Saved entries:
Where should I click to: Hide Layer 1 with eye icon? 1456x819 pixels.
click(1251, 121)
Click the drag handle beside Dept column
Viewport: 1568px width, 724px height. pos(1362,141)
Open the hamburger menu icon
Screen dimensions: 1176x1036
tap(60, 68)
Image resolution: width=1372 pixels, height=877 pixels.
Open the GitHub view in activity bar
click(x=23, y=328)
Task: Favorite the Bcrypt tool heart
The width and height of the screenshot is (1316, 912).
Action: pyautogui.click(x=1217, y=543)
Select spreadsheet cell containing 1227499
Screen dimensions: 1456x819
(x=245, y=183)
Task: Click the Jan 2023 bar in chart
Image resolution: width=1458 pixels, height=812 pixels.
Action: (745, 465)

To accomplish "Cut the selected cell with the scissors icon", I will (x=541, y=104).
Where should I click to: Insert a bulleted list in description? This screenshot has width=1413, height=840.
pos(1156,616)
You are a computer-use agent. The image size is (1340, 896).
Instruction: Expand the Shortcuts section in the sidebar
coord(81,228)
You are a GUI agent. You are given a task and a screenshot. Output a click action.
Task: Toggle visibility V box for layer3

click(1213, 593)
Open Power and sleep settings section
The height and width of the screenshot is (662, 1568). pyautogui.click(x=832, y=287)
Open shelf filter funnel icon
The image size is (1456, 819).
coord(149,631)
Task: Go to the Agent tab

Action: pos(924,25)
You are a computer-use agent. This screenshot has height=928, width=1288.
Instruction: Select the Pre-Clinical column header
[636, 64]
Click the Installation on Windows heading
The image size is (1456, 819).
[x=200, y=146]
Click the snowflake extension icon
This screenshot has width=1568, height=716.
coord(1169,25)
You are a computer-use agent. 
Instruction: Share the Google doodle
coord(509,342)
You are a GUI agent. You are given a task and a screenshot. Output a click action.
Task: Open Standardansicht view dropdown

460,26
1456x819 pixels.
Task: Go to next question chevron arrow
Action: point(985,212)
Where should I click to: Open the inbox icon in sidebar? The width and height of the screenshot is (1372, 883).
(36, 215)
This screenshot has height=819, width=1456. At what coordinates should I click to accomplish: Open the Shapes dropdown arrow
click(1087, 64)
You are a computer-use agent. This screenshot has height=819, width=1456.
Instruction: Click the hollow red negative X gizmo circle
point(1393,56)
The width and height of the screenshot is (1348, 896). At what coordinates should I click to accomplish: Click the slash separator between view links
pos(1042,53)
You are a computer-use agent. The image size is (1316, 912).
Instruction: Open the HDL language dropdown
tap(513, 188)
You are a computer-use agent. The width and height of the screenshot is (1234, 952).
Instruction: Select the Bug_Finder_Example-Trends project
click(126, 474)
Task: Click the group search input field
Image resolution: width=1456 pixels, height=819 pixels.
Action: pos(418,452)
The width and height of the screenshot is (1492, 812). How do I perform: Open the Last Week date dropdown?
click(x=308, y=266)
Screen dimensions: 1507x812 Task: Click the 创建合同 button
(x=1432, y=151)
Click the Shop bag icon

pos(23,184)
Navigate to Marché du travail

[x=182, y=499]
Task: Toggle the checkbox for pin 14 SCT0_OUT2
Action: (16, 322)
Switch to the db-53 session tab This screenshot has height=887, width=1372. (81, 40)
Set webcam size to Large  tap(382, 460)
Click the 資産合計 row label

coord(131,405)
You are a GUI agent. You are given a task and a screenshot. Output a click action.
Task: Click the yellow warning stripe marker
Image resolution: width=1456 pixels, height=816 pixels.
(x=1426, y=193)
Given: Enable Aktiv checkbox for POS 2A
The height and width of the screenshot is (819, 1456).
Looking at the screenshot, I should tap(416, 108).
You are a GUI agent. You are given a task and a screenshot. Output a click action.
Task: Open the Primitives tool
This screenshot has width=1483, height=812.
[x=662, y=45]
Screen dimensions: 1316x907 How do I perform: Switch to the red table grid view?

# Your instructions:
Exact repetition of every record is required.

# Task output:
Where should I click to: Hide Layer 1 with eye icon? 1456x819 pixels.
click(1251, 121)
Click the drag handle beside Dept column
Viewport: 1568px width, 724px height. pos(1362,141)
Open the hamburger menu icon
Screen dimensions: 1176x1036
tap(60, 68)
Image resolution: width=1372 pixels, height=877 pixels.
Open the GitHub view in activity bar
click(x=23, y=328)
Task: Favorite the Bcrypt tool heart
The width and height of the screenshot is (1316, 912).
Action: pyautogui.click(x=1217, y=543)
Select spreadsheet cell containing 1227499
Screen dimensions: 1456x819
(x=245, y=183)
Task: Click the Jan 2023 bar in chart
Image resolution: width=1458 pixels, height=812 pixels.
Action: (745, 465)

To accomplish "Cut the selected cell with the scissors icon", I will (x=541, y=104).
Where should I click to: Insert a bulleted list in description? This screenshot has width=1413, height=840.
pos(1156,616)
You are a computer-use agent. The image size is (1340, 896).
Instruction: Expand the Shortcuts section in the sidebar
coord(81,228)
You are a GUI agent. You are given a task and a screenshot. Output a click action.
Task: Toggle visibility V box for layer3

click(1213, 593)
Open Power and sleep settings section
The height and width of the screenshot is (662, 1568). pyautogui.click(x=832, y=287)
Open shelf filter funnel icon
The image size is (1456, 819).
coord(149,631)
Task: Go to the Agent tab

Action: pos(924,25)
You are a computer-use agent. This screenshot has height=928, width=1288.
Instruction: Select the Pre-Clinical column header
[636, 64]
Click the Installation on Windows heading
The image size is (1456, 819).
[x=200, y=146]
Click the snowflake extension icon
This screenshot has width=1568, height=716.
coord(1169,25)
You are a computer-use agent. 
Instruction: Share the Google doodle
coord(509,342)
You are a GUI agent. You are given a task and a screenshot. Output a click action.
Task: Open Standardansicht view dropdown

460,26
1456x819 pixels.
Task: Go to next question chevron arrow
Action: point(985,212)
Where should I click to: Open the inbox icon in sidebar? The width and height of the screenshot is (1372, 883).
(36, 215)
This screenshot has height=819, width=1456. At what coordinates should I click to accomplish: Open the Shapes dropdown arrow
click(1087, 64)
You are a computer-use agent. This screenshot has height=819, width=1456.
Instruction: Click the hollow red negative X gizmo circle
point(1393,56)
The width and height of the screenshot is (1348, 896). At what coordinates should I click to accomplish: Click the slash separator between view links
pos(1042,53)
You are a computer-use agent. The image size is (1316, 912).
Instruction: Open the HDL language dropdown
tap(513, 188)
You are a computer-use agent. The width and height of the screenshot is (1234, 952).
Instruction: Select the Bug_Finder_Example-Trends project
click(126, 474)
Task: Click the group search input field
Image resolution: width=1456 pixels, height=819 pixels.
Action: pos(418,452)
The width and height of the screenshot is (1492, 812). How do I perform: Open the Last Week date dropdown?
click(x=308, y=266)
Screen dimensions: 1507x812 Task: Click the 创建合同 button
(x=1432, y=151)
Click the Shop bag icon

pos(23,184)
Navigate to Marché du travail

[x=182, y=499]
Task: Toggle the checkbox for pin 14 SCT0_OUT2
Action: (16, 322)
Switch to the db-53 session tab This screenshot has height=887, width=1372. (81, 40)
Set webcam size to Large  tap(382, 460)
Click the 資産合計 row label

coord(131,405)
You are a GUI agent. You are given a task and a screenshot. Output a click action.
Task: Click the yellow warning stripe marker
Image resolution: width=1456 pixels, height=816 pixels.
(x=1426, y=193)
Given: Enable Aktiv checkbox for POS 2A
The height and width of the screenshot is (819, 1456).
Looking at the screenshot, I should tap(416, 108).
You are a GUI agent. You are given a task and a screenshot. Output a click action.
Task: Open the Primitives tool
This screenshot has width=1483, height=812.
[x=662, y=45]
Screen dimensions: 1316x907 How do I perform: Switch to the red table grid view?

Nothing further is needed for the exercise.